_What you will do_.
Your output should consist solely of the lines from the one holding "You are a GUI" to the end of the records below, inclusive, reproduced exactly and free of pictures.

_Input data_.
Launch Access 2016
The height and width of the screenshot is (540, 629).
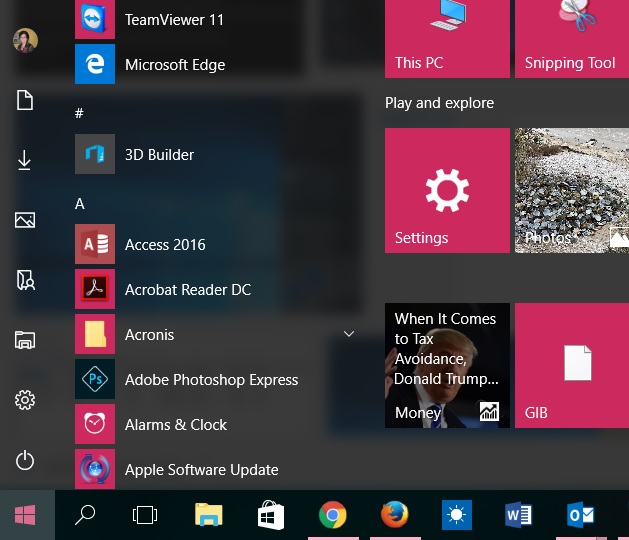(x=164, y=245)
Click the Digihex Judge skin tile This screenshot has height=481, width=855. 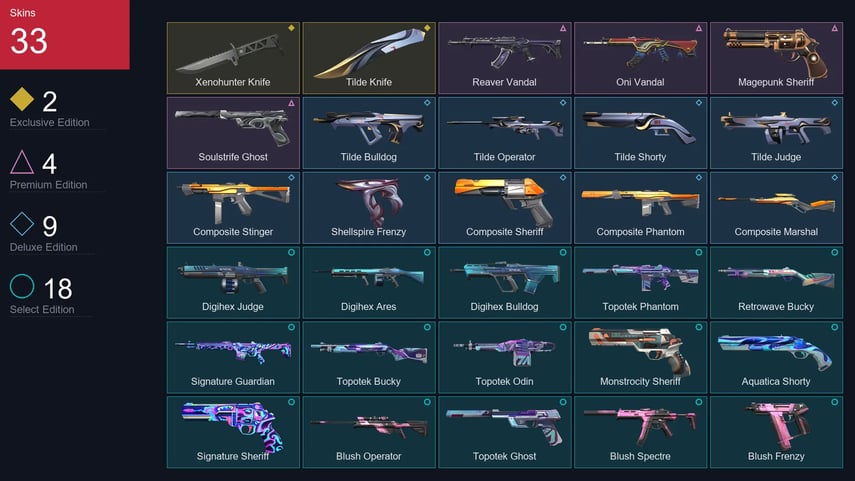pyautogui.click(x=233, y=282)
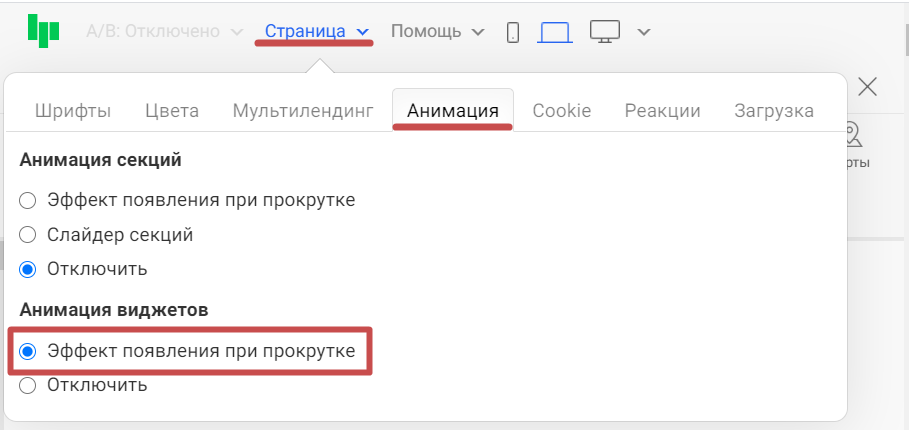
Task: Switch to the 'Реакции' tab
Action: pyautogui.click(x=662, y=111)
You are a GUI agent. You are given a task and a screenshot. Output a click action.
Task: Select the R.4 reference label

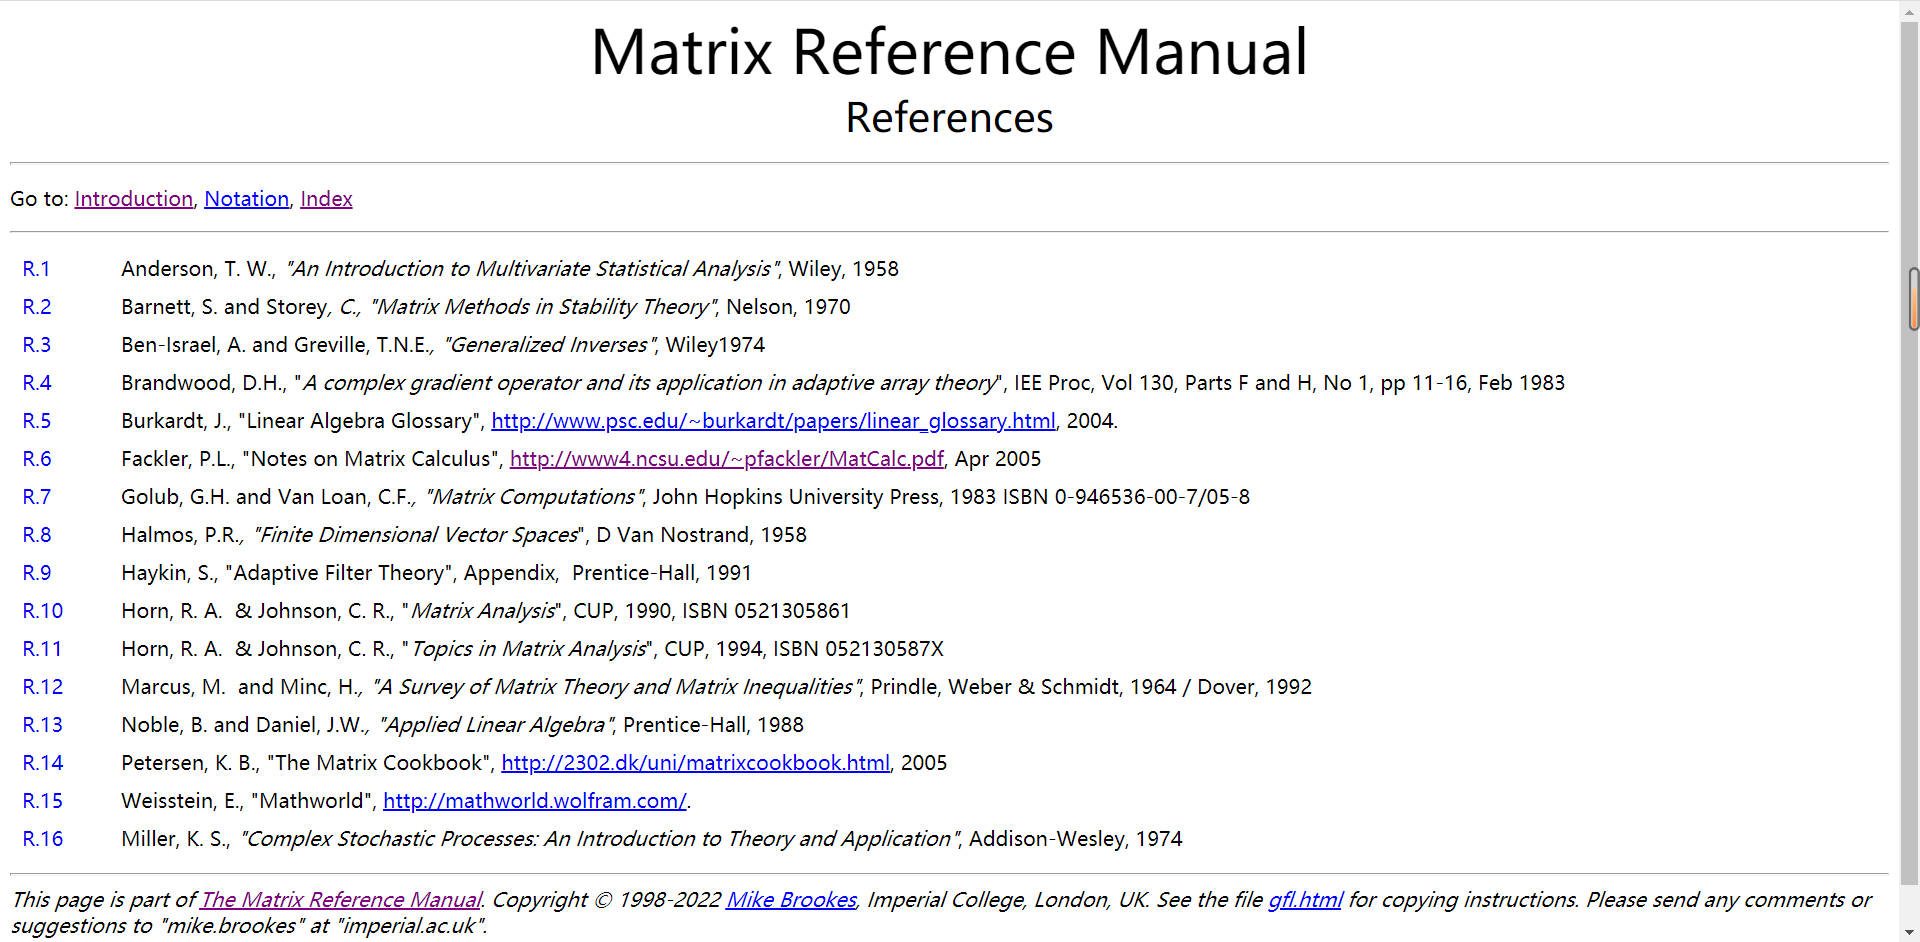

_Exercise result_.
You are a GUI agent. You are given a task and a screenshot. Output a click action.
Task: Select the R.4 reference label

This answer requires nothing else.